SAB is still associated with a considerable mortality and morbidity, and therefore there is room for improving the outcome of patients with SAB. Clinical management of SAB is complex; the results of recent randomised, quasi-experimental and observational studies have provided useful information, and the results of some ongoing trials are awaited. In uncomplicated cases caused by MSSA, cloxacillin is the drug of choice; however, in low-inoculum infections, cefazolin may provide some advantages. For MRSA bacteraemia, vancomycin should be considered in uncomplicated cases due to fully susceptible isolates; in other circumstances, daptomycin may be preferred, except in pneumonia. In the case of clinical or microbiological failure, and in severe or complex infections, different combination regimens should be considered. Overall and so far, the newer drugs and combination regimens show some promising results but must still consistently demonstrate their superiority over the traditional drugs, and importantly, in which subgroups of patients they might be particularly beneficial.
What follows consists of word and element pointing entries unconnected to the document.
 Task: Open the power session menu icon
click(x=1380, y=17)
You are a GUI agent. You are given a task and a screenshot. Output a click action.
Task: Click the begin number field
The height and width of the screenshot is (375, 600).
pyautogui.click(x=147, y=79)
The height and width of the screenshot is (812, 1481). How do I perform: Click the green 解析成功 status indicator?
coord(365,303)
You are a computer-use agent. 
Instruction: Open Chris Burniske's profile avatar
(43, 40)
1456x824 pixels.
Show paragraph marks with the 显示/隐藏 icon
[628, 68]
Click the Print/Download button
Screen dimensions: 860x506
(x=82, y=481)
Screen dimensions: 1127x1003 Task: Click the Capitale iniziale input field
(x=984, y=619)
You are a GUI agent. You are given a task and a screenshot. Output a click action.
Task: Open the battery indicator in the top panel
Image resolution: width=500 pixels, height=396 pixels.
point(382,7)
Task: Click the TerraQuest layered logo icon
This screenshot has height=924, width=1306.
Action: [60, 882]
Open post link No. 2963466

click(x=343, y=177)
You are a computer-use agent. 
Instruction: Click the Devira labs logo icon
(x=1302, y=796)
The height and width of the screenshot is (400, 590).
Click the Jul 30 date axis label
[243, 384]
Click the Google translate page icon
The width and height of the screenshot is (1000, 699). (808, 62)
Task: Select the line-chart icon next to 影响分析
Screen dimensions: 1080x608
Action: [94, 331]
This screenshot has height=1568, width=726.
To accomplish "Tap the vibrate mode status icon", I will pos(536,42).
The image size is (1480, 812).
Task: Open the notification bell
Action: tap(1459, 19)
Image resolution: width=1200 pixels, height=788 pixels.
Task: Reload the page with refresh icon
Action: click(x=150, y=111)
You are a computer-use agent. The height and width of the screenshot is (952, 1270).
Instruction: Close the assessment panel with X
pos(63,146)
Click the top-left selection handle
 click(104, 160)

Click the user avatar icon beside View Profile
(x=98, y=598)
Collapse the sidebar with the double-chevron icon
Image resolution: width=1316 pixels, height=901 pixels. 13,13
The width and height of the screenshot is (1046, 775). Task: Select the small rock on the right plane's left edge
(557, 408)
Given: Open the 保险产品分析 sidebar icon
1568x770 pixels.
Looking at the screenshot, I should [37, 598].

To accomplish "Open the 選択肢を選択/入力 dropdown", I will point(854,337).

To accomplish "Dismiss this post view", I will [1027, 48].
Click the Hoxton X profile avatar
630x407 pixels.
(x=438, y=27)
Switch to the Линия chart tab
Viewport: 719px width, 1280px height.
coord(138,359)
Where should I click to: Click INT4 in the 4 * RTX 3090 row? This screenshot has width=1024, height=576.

Meanwhile, management based on quality-of-care indicators by infectious diseases specialist is mandatory to guarantee the best results.

Conflict of interests

LELC has served as scientific advisor for Novartis, speaker for MSD, Pfizer, Angelini, and ViiV, and has served as trainer for MSD and ViiV. JGA has received grants for attending meetings from Angelini, Pfizer and Gilead, and has participated in accredited educational activities funded by MSD. JRB has participated in unrestricted accredited educational activities funded by MSD.

Funding

The authors received funds for research from Plan Nacional de I+D+i 2013–2016 and Instituto de Salud Carlos III, Subdirección General de Redes y Centros de Investigación Cooperativa, Ministerio de Ciencia, Innovación y Universidades, Spanish Network for Research in Infectious Diseases (REIPI RD16/0016/0001) – co-financed by European Development Regional Fund “A way to achieve Europe”, Operative programme Intelligent Growth 2014–2020.